Getting a working garden together isn't all that difficult, and over time you'll quickly fill your pantry with the oversupply of canned fruit and vegetables you've been growing. Growing your own produce means you'll always have seasonal items in abundance, which you can use for trade once the SHTF, or just as your own vegetarian super-stockpile. If growing your own is out of the question (i.e. apartment dwellers), head to your local farmers market and join their co-op. You'll get fresh produce delivered to your home each week, and you can get started building your own stockpile.

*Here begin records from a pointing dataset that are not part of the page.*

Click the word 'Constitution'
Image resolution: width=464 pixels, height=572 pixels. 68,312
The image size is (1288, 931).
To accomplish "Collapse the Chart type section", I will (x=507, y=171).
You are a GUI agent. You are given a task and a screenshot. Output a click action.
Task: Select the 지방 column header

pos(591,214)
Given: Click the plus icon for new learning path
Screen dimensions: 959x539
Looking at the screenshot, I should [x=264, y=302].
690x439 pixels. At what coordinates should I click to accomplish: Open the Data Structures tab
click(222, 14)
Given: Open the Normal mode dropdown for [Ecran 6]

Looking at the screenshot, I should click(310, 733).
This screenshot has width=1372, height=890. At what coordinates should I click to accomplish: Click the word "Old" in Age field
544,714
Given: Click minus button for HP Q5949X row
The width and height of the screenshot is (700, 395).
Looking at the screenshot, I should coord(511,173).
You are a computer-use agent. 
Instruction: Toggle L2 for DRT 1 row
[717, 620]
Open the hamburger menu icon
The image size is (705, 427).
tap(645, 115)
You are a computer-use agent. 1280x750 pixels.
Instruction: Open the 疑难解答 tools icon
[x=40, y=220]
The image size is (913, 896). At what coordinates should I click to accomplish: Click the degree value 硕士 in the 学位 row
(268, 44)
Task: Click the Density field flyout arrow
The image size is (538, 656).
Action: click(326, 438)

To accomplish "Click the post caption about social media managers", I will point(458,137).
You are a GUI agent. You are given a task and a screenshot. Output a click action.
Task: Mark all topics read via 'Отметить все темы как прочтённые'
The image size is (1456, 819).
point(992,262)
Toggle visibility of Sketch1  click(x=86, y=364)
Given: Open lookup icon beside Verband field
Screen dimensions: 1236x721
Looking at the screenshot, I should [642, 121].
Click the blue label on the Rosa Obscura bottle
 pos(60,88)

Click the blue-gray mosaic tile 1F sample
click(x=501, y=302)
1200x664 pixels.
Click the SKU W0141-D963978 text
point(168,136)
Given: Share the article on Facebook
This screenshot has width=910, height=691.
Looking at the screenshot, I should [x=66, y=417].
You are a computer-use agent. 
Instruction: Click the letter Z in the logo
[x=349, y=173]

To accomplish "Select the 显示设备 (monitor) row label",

Fruit and vegetable leather

Do you remember fruit roll-ups from school? You can actually make super-healthy versions of your own with a food dehydrator. Start by cooking a paste that's approximately a quarter vegetables and the rest fruit, reducing it to a complete mush through a food mill before using the fruit leather insert in your food dehydrator to turn the paste into leather. The end result will be the same consistency as the fruit roll ups you remember, and will last a long time in a sealed vacuum-packed bag.

Rice milk

This one is really easy to make, just overcook the rice until it begins to soften and then drain and grind it with your food mill. For each cup of the rice milk, add four cups of water, as well as a little salt and sugar to taste. I like adding a little vanilla to this (we've been using rice milk for ages), and you can either drink it or use it to cook with instead of animal milk. If you're short on rice, oat milk can be made following the same process, of course using oats in place of the milk.

Dried foods

One of the best sources of vitamins for a vegetarian is dried foods, and many do not require canning or processing for you to be able to store them long term. Beans are going to be a staple of every vegetarian diet, because of their high protein content. They're also easy to store and in an airtight container will last a long time in your stockpile. I also like nut butters for a little extra boost of protein. The bottom line, with the right preparations even a vegetarian will be able to survive a disaster, without having to break their consistency and resort to eating animal products. Of course, only you can determine when it would make sense to consume cheese, eggs or another animal-sourced product to stay alive, but with the right preparations it's an issue you won't have to think about for a long time. You've got plenty of options to build your vegetarian stockpile, so long as you plan in advance and are willing to get a little creative with your preps!